The Cadet Instructors Cadre (CIC; ) consists of approximately 7,500 Canadian Forces (CF) officers whose primary duty is the safety, supervision, administration and training of Royal Canadian Sea, Army, and Air Cadets. The branch is the largest single group within the Canadian Forces reserve force subcomponent Cadet Organizations Administration and Training Service (COATS) and is the largest officer branch in the Canadian Forces. The COATS subcomponent of the Reserve Force employs members from all branches and occupations of the Royal Canadian Navy, Canadian Army, and Royal Canadian Air Force of the Canadian Forces.

Cadets are youth 12 to 18 years of age, and participate in 1,150 Sea and Army Cadet Corps and Air Cadet Squadrons located across Canada.

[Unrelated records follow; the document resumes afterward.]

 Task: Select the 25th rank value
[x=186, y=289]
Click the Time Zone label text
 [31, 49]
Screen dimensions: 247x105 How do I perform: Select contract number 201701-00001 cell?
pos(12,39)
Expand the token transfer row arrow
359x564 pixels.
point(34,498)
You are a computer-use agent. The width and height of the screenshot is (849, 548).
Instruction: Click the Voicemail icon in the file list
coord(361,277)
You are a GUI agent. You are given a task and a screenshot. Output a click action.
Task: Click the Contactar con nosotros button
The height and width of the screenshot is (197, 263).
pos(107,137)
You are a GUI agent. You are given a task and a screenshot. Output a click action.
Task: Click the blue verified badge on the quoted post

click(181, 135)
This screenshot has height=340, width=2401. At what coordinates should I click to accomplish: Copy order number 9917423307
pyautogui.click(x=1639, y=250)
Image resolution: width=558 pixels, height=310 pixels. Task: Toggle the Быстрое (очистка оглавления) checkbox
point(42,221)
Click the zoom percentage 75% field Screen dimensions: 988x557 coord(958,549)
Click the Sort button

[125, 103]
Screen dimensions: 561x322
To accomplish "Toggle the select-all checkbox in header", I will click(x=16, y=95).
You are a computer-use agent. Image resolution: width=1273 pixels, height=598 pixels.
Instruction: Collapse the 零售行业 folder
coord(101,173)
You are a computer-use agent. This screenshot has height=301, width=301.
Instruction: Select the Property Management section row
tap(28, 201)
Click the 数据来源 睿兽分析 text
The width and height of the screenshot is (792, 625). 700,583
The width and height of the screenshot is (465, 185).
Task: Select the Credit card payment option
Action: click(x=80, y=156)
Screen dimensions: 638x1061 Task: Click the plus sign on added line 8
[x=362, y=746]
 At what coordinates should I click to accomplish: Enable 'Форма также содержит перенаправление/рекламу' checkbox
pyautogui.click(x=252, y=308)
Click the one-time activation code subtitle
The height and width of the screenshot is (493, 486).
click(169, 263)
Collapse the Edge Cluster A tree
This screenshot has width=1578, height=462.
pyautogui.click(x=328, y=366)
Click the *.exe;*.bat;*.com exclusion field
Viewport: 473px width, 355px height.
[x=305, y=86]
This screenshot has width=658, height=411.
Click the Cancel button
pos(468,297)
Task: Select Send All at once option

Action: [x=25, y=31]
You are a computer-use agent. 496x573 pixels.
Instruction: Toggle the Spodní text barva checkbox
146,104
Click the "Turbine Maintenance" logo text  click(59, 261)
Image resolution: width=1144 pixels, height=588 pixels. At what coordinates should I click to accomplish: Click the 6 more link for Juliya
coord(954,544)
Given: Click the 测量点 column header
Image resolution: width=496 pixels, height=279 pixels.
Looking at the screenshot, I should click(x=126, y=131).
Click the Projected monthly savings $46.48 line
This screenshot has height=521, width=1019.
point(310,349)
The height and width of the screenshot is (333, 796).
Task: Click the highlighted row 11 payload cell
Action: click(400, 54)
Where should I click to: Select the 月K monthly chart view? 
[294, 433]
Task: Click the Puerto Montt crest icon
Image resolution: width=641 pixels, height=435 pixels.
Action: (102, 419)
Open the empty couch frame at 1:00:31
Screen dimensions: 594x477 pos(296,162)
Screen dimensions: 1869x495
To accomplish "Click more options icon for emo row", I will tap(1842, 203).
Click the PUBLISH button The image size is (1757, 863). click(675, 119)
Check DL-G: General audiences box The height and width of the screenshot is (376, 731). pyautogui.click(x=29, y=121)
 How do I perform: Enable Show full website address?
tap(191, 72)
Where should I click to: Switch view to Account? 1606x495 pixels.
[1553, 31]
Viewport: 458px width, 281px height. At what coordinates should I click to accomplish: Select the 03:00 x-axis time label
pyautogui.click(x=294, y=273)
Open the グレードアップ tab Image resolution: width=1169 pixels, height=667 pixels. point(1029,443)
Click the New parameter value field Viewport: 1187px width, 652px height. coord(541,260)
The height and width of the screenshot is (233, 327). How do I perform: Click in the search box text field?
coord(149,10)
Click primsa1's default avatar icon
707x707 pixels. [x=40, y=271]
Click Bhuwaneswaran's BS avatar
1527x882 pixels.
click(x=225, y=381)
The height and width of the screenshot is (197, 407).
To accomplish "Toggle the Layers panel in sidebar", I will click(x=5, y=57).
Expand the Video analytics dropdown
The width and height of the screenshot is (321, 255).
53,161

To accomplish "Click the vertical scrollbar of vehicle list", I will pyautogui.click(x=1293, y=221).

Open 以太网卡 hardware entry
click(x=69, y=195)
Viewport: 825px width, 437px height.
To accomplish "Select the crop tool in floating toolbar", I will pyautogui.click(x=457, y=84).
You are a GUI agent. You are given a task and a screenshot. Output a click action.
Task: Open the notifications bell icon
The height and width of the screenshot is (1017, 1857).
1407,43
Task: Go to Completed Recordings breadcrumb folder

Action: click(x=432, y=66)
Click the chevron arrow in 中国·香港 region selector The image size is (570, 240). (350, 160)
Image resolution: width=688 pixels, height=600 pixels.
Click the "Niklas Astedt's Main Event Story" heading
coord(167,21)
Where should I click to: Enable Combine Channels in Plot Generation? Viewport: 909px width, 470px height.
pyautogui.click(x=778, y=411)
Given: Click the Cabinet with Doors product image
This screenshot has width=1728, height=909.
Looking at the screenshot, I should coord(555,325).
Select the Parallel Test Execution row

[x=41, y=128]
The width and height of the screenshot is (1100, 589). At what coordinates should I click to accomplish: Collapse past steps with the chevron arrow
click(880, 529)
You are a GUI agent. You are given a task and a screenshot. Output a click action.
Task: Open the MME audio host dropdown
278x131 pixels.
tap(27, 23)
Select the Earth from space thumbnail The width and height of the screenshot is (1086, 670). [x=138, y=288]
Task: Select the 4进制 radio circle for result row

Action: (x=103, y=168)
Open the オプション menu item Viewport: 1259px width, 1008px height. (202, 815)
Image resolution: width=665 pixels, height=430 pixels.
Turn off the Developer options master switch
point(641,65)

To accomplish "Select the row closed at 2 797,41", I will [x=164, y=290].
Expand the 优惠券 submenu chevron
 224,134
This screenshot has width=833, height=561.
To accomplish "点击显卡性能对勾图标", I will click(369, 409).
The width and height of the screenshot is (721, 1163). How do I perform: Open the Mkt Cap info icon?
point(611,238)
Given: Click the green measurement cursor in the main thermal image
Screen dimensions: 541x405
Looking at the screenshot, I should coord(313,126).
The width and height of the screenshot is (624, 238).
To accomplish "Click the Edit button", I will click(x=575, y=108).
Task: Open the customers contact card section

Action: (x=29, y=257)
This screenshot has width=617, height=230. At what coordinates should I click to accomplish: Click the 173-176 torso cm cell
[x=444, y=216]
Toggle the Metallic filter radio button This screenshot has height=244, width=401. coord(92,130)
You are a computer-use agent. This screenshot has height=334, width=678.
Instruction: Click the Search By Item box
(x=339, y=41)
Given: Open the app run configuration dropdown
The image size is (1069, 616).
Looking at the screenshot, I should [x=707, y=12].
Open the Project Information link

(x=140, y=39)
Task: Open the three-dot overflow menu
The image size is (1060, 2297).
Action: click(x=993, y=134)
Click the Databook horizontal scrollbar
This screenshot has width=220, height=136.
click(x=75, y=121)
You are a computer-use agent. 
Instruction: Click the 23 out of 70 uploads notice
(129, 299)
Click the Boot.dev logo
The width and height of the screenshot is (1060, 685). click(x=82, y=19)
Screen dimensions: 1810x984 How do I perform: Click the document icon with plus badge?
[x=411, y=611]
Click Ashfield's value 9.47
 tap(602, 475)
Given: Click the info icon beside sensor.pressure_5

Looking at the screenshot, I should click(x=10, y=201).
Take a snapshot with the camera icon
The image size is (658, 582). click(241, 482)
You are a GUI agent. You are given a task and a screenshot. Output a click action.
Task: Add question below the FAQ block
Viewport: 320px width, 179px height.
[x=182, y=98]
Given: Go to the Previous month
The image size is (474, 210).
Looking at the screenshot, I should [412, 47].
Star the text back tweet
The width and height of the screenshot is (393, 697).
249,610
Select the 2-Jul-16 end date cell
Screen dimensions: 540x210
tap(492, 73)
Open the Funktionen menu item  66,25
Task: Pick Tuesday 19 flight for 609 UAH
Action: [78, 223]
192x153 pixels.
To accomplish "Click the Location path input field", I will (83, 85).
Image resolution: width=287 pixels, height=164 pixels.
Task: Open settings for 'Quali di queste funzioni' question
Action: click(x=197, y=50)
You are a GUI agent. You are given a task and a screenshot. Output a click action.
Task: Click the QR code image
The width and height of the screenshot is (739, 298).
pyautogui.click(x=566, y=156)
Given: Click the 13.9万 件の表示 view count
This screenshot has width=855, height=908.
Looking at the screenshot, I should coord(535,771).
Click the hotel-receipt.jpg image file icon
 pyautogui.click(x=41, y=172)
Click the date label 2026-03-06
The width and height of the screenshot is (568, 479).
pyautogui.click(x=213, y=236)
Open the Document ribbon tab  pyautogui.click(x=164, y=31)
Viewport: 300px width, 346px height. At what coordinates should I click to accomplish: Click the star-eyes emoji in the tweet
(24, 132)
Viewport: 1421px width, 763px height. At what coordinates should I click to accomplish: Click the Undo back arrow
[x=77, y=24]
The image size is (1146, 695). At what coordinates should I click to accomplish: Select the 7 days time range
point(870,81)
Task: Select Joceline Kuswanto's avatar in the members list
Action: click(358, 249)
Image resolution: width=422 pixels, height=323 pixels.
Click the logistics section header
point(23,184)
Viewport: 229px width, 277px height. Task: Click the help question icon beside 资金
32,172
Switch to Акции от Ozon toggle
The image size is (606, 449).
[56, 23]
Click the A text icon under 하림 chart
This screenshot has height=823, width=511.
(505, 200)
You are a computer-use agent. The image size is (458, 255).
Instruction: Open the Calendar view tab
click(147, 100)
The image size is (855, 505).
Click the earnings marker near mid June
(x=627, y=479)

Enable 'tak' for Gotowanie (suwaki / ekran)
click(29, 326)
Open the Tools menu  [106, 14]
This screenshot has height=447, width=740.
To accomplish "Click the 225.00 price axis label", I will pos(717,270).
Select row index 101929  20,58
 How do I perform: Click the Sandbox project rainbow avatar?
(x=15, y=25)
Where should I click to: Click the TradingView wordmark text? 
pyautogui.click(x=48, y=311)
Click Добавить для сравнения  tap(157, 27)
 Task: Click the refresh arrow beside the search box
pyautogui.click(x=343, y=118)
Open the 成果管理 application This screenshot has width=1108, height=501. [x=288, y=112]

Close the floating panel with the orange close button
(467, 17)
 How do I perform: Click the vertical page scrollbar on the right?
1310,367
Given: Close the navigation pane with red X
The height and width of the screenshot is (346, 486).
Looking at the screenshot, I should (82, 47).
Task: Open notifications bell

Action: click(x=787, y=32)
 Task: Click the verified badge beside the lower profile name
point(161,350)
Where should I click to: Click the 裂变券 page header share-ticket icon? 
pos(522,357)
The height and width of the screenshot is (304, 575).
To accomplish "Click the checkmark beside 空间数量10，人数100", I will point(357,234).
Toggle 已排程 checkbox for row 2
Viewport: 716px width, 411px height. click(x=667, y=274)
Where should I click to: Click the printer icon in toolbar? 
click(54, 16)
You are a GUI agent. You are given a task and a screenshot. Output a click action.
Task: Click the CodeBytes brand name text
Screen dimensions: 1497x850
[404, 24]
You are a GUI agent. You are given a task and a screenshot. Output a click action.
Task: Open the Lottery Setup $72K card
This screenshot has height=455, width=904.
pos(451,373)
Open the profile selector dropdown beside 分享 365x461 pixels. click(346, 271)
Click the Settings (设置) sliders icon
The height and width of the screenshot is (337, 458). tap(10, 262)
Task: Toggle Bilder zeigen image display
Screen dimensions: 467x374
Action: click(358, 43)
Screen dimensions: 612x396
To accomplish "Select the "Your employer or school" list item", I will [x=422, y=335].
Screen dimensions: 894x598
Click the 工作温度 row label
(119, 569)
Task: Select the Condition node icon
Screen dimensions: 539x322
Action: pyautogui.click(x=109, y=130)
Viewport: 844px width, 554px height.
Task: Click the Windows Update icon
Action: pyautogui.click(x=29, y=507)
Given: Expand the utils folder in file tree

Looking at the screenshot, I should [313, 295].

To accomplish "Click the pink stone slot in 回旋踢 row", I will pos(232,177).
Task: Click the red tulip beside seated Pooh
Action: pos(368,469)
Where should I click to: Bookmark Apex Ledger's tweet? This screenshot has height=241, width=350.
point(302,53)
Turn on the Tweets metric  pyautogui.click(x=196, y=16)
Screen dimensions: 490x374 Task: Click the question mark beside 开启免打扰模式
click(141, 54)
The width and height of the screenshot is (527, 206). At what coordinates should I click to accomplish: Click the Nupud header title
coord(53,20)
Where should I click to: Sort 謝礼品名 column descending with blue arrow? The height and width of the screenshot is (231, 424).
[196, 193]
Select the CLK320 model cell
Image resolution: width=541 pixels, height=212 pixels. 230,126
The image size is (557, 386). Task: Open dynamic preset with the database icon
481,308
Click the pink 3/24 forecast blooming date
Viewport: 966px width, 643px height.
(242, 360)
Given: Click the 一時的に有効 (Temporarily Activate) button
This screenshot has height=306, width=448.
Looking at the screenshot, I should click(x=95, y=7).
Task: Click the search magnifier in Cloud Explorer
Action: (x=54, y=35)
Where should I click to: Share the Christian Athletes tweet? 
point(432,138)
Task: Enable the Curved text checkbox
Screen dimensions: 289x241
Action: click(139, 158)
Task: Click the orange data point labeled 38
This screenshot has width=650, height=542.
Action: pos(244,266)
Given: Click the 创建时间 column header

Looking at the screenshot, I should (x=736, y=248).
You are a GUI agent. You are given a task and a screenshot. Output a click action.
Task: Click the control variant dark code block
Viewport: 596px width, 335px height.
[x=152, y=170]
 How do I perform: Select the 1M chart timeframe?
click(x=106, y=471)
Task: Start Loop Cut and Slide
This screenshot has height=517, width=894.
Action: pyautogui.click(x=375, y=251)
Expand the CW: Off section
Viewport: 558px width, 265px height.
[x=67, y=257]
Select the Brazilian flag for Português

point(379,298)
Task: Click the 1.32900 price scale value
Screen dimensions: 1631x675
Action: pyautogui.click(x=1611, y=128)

According to Canadian Forces Chief of Review Services, about 45% of all CIC branch personnel have former Regular Force or Primary Reserve service. Some are former cadets who wish to continue their involvement in the Canadian Cadet Organizations: the Royal Canadian Sea Cadets, Royal Canadian Army Cadets, and  Royal Canadian Air Cadets. Others are recruited from the general population.

References

External links
 CIC training site
Canadian Forces Recruiting
Canadian Forces and Department of National Defence

Order of precedence

Canadian Armed Forces personnel branches
Cadet Instructors Cadre (Canada)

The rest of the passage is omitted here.